-------- PASSAGE
For Bl. John Duns Scotus what is certain is this: “If man had not sinned, there would have been no need for our redemption. But that God predestined this soul [of Christ] to so great a glory does not seem to be only on account of that [redemption], since the redemption or the glory of the soul to be redeemed is not comparable to the glory of Christ’s soul. Neither is it likely that the highest good in creation is something that was merely occasioned only because of some lesser good; nor is it likely that He predestined Adam to such good before He predestined Christ; and yet this would follow [were the Incarnation occasioned by Adam’s sin]. In fact, if the predestination of Christ’s soul was for the sole purpose of redeeming others, something even more absurd would follow, namely, that in predestining Adam to glory, He would have foreseen him as having fallen into sin before He predestined Christ to glory. (from his Ordinatio).

And while the Incarnation offers more than is required to remedy sin (e.g., an increase in human dignity (since God joined our family), God’s visitation, the opening of a heavenly (not merely earthly) paradise), Scripture presents remedy for sin as God’s primary motive.

As noted above, the Scriptures were written after the fall of man and God’s Word to fallen man is frequently dominated by the revelation of our need for Redemption in Christ, without which we could not be saved. But nowhere does the Sacred Page say that Christ was sent primarily, let alone exclusively, to save man from sin. There are many passages that would indicate the opposite (and this website is chalked full of them!). To say that “Scripture presents remedy for sin as God’s primary motive” as if this were indisputable fact is misleading. St. Thomas does not say that remedy for sin is the “primary” reason and he notes that he feels that his position is “more in accordance” – not certain.

In remedying our sin, God shows the greatness of His mercy, because He does not merely restore us but elevates us to a higher place than before.
----------------
#### WHAT IS ASKED
1) In the passage on the motive for the Incarnation, from which work of Bl. John Duns Scotus is the quoted statement taken?
2) Continue the passage on the motive for the Incarnation from its final sentence, keeping its formal voice.
-------- DATASET SECTION
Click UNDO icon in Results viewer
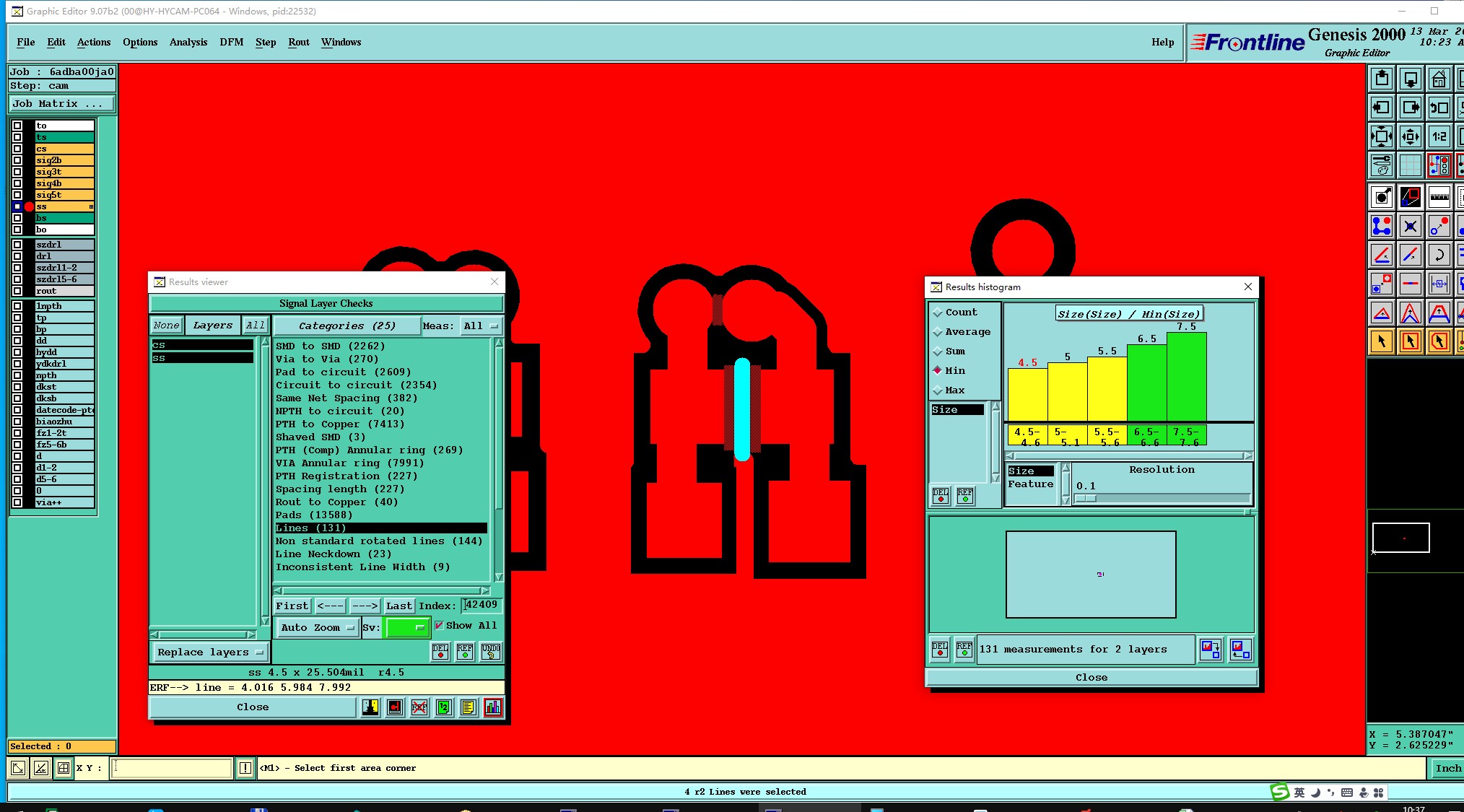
----------------
#### ANSWERS GIVEN
1) His Ordinatio.

2)
Those who hold the Franciscan thesis totally agree that in redeeming mankind God shows the greatness of His mercy; but to say that “He elevates us to a higher place than before” is pure speculation. From the Franciscan perspective we must say this: If we were always predestined to be God’s adopted children in Christ, as St. Paul affirms, then there is only one economy of grace – that which is offered to us by God through Christ Jesus. No other economy of grace has been revealed to us and Adam’s sin does not open the door to a higher elevation in Christ. An example of this is Pope St. John Paul II’s teaching on the Theology of the Body: “…before sin, man bore in his soul the fruit of eternal election in Christ, the eternal Son of the Father…” (see more on this here). How does this reconcile with the thomistic position?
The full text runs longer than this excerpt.